Assignment:
Please copy the listing below in its entirety, without alteration.

Dataset excerpts:
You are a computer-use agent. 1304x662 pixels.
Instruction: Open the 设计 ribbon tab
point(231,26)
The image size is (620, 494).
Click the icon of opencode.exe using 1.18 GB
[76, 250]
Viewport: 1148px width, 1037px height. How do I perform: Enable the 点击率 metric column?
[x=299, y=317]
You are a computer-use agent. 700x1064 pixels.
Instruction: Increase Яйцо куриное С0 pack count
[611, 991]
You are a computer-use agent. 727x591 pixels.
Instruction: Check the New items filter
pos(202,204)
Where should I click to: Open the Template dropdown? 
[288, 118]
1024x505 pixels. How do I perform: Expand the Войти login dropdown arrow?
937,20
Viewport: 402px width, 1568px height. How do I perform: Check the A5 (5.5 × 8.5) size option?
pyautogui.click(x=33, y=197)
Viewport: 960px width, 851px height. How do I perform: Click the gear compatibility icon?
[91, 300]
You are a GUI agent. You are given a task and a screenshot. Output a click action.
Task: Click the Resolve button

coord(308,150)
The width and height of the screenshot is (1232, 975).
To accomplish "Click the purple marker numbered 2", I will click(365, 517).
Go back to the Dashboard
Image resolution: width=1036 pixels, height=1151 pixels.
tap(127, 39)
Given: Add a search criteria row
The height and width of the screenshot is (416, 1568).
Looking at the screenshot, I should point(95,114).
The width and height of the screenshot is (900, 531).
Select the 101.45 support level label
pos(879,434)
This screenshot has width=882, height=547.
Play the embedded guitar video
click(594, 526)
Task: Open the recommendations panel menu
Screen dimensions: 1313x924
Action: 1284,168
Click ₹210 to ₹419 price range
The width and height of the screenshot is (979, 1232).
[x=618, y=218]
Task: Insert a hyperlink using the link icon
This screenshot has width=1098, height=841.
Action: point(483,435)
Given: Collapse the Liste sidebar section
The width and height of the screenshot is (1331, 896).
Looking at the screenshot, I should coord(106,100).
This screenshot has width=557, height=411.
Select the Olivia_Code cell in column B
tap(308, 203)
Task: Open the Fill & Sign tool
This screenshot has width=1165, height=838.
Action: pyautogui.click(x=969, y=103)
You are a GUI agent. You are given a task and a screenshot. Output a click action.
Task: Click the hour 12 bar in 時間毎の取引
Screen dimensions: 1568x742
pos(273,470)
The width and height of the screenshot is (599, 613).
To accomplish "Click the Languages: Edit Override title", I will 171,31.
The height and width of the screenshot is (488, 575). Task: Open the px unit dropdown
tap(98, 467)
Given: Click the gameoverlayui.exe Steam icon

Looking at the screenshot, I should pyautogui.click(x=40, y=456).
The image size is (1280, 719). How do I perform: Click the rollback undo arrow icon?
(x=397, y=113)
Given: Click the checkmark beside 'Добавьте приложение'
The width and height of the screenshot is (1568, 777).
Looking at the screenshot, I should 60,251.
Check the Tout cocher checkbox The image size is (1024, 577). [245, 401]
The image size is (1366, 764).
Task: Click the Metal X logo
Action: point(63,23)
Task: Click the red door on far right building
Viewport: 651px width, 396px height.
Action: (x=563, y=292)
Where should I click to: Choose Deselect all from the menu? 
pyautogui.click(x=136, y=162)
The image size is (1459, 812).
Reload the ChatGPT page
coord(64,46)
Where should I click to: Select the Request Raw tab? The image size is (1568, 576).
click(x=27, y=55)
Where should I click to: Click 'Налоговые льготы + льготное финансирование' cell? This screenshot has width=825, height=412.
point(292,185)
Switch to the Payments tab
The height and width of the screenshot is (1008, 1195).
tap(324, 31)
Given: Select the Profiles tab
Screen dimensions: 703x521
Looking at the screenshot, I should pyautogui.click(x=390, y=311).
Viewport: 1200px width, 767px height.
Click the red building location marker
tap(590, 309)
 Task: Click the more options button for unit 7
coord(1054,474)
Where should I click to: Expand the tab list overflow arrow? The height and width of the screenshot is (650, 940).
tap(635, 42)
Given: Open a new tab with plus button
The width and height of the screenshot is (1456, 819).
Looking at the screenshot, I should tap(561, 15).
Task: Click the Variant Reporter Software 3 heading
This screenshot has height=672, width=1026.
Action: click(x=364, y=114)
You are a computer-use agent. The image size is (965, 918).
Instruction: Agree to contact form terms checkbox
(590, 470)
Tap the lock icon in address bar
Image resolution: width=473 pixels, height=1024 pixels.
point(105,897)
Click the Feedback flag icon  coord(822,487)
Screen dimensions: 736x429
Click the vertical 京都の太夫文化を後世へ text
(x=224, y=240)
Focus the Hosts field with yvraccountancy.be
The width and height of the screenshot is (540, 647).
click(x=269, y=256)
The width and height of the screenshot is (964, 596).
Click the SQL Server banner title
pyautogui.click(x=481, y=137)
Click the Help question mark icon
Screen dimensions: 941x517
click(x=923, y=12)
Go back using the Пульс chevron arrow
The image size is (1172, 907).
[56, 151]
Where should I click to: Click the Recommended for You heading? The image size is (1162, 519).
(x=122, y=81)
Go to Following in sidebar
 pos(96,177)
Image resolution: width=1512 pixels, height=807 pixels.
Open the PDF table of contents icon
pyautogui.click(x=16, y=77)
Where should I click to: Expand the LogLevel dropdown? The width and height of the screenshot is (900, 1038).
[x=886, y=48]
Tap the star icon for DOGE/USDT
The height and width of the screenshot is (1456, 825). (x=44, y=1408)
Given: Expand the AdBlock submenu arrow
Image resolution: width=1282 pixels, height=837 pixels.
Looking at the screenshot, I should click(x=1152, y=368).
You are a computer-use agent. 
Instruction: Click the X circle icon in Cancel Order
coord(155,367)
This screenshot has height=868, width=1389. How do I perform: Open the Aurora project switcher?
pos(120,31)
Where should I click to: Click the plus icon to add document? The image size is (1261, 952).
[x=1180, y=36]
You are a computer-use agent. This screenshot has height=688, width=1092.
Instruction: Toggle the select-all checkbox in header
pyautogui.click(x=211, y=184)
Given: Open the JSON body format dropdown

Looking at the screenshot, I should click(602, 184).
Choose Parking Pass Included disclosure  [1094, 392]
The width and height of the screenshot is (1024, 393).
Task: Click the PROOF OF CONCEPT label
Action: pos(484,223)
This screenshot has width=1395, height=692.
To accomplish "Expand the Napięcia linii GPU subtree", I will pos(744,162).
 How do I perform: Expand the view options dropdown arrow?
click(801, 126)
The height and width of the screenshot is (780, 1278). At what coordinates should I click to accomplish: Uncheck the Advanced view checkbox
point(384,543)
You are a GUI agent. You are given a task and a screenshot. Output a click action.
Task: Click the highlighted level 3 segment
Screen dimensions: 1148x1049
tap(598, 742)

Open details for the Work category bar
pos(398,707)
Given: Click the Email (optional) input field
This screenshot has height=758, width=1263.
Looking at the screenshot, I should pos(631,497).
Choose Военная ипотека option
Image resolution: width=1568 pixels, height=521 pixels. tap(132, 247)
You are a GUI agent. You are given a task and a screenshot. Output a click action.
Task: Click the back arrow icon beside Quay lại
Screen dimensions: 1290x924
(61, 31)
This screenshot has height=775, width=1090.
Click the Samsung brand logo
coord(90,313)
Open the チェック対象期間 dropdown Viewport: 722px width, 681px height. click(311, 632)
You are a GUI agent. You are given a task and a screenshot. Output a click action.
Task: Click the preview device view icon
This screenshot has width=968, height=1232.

Solved exercise:
You are a computer-use agent. 1304x662 pixels.
Instruction: Open the 设计 ribbon tab
point(231,26)
The image size is (620, 494).
Click the icon of opencode.exe using 1.18 GB
[76, 250]
Viewport: 1148px width, 1037px height. How do I perform: Enable the 点击率 metric column?
[x=299, y=317]
You are a computer-use agent. 700x1064 pixels.
Instruction: Increase Яйцо куриное С0 pack count
[611, 991]
You are a computer-use agent. 727x591 pixels.
Instruction: Check the New items filter
pos(202,204)
Where should I click to: Open the Template dropdown? 
[288, 118]
1024x505 pixels. How do I perform: Expand the Войти login dropdown arrow?
937,20
Viewport: 402px width, 1568px height. How do I perform: Check the A5 (5.5 × 8.5) size option?
pyautogui.click(x=33, y=197)
Viewport: 960px width, 851px height. How do I perform: Click the gear compatibility icon?
[91, 300]
You are a GUI agent. You are given a task and a screenshot. Output a click action.
Task: Click the Resolve button

coord(308,150)
The width and height of the screenshot is (1232, 975).
To accomplish "Click the purple marker numbered 2", I will click(365, 517).
Go back to the Dashboard
Image resolution: width=1036 pixels, height=1151 pixels.
tap(127, 39)
Given: Add a search criteria row
The height and width of the screenshot is (416, 1568).
Looking at the screenshot, I should point(95,114).
The width and height of the screenshot is (900, 531).
Select the 101.45 support level label
pos(879,434)
This screenshot has width=882, height=547.
Play the embedded guitar video
click(594, 526)
Task: Open the recommendations panel menu
Screen dimensions: 1313x924
Action: 1284,168
Click ₹210 to ₹419 price range
The width and height of the screenshot is (979, 1232).
[x=618, y=218]
Task: Insert a hyperlink using the link icon
This screenshot has width=1098, height=841.
Action: point(483,435)
Given: Collapse the Liste sidebar section
The width and height of the screenshot is (1331, 896).
Looking at the screenshot, I should coord(106,100).
This screenshot has width=557, height=411.
Select the Olivia_Code cell in column B
tap(308, 203)
Task: Open the Fill & Sign tool
This screenshot has width=1165, height=838.
Action: pyautogui.click(x=969, y=103)
You are a GUI agent. You are given a task and a screenshot. Output a click action.
Task: Click the hour 12 bar in 時間毎の取引
Screen dimensions: 1568x742
pos(273,470)
The width and height of the screenshot is (599, 613).
To accomplish "Click the Languages: Edit Override title", I will 171,31.
The height and width of the screenshot is (488, 575). Task: Open the px unit dropdown
tap(98, 467)
Given: Click the gameoverlayui.exe Steam icon

Looking at the screenshot, I should pyautogui.click(x=40, y=456).
The image size is (1280, 719). How do I perform: Click the rollback undo arrow icon?
(x=397, y=113)
Given: Click the checkmark beside 'Добавьте приложение'
The width and height of the screenshot is (1568, 777).
Looking at the screenshot, I should 60,251.
Check the Tout cocher checkbox The image size is (1024, 577). [245, 401]
The image size is (1366, 764).
Task: Click the Metal X logo
Action: point(63,23)
Task: Click the red door on far right building
Viewport: 651px width, 396px height.
Action: (x=563, y=292)
Where should I click to: Choose Deselect all from the menu? 
pyautogui.click(x=136, y=162)
The image size is (1459, 812).
Reload the ChatGPT page
coord(64,46)
Where should I click to: Select the Request Raw tab? The image size is (1568, 576).
click(x=27, y=55)
Where should I click to: Click 'Налоговые льготы + льготное финансирование' cell? This screenshot has width=825, height=412.
point(292,185)
Switch to the Payments tab
The height and width of the screenshot is (1008, 1195).
tap(324, 31)
Given: Select the Profiles tab
Screen dimensions: 703x521
Looking at the screenshot, I should pyautogui.click(x=390, y=311).
Viewport: 1200px width, 767px height.
Click the red building location marker
tap(590, 309)
 Task: Click the more options button for unit 7
coord(1054,474)
Where should I click to: Expand the tab list overflow arrow? The height and width of the screenshot is (650, 940).
tap(635, 42)
Given: Open a new tab with plus button
The width and height of the screenshot is (1456, 819).
Looking at the screenshot, I should tap(561, 15).
Task: Click the Variant Reporter Software 3 heading
This screenshot has height=672, width=1026.
Action: click(x=364, y=114)
You are a computer-use agent. The image size is (965, 918).
Instruction: Agree to contact form terms checkbox
(590, 470)
Tap the lock icon in address bar
Image resolution: width=473 pixels, height=1024 pixels.
point(105,897)
Click the Feedback flag icon  coord(822,487)
Screen dimensions: 736x429
Click the vertical 京都の太夫文化を後世へ text
(x=224, y=240)
Focus the Hosts field with yvraccountancy.be
The width and height of the screenshot is (540, 647).
click(x=269, y=256)
The width and height of the screenshot is (964, 596).
Click the SQL Server banner title
pyautogui.click(x=481, y=137)
Click the Help question mark icon
Screen dimensions: 941x517
click(x=923, y=12)
Go back using the Пульс chevron arrow
The image size is (1172, 907).
[56, 151]
Where should I click to: Click the Recommended for You heading? The image size is (1162, 519).
(x=122, y=81)
Go to Following in sidebar
 pos(96,177)
Image resolution: width=1512 pixels, height=807 pixels.
Open the PDF table of contents icon
pyautogui.click(x=16, y=77)
Where should I click to: Expand the LogLevel dropdown? The width and height of the screenshot is (900, 1038).
[x=886, y=48]
Tap the star icon for DOGE/USDT
The height and width of the screenshot is (1456, 825). (x=44, y=1408)
Given: Expand the AdBlock submenu arrow
Image resolution: width=1282 pixels, height=837 pixels.
Looking at the screenshot, I should click(x=1152, y=368).
You are a computer-use agent. 
Instruction: Click the X circle icon in Cancel Order
coord(155,367)
This screenshot has height=868, width=1389. How do I perform: Open the Aurora project switcher?
pos(120,31)
Where should I click to: Click the plus icon to add document? The image size is (1261, 952).
[x=1180, y=36]
You are a computer-use agent. This screenshot has height=688, width=1092.
Instruction: Toggle the select-all checkbox in header
pyautogui.click(x=211, y=184)
Given: Open the JSON body format dropdown

Looking at the screenshot, I should click(602, 184).
Choose Parking Pass Included disclosure  [1094, 392]
The width and height of the screenshot is (1024, 393).
Task: Click the PROOF OF CONCEPT label
Action: pos(484,223)
This screenshot has width=1395, height=692.
To accomplish "Expand the Napięcia linii GPU subtree", I will pos(744,162).
 How do I perform: Expand the view options dropdown arrow?
click(801, 126)
The height and width of the screenshot is (780, 1278). At what coordinates should I click to accomplish: Uncheck the Advanced view checkbox
point(384,543)
You are a GUI agent. You are given a task and a screenshot. Output a click action.
Task: Click the highlighted level 3 segment
Screen dimensions: 1148x1049
tap(598, 742)

Open details for the Work category bar
pos(398,707)
Given: Click the Email (optional) input field
This screenshot has height=758, width=1263.
Looking at the screenshot, I should pos(631,497).
Choose Военная ипотека option
Image resolution: width=1568 pixels, height=521 pixels. tap(132, 247)
You are a GUI agent. You are given a task and a screenshot. Output a click action.
Task: Click the back arrow icon beside Quay lại
Screen dimensions: 1290x924
(61, 31)
This screenshot has height=775, width=1090.
Click the Samsung brand logo
coord(90,313)
Open the チェック対象期間 dropdown Viewport: 722px width, 681px height. click(311, 632)
You are a GUI agent. You are given a task and a screenshot. Output a click action.
Task: Click the preview device view icon
This screenshot has width=968, height=1232.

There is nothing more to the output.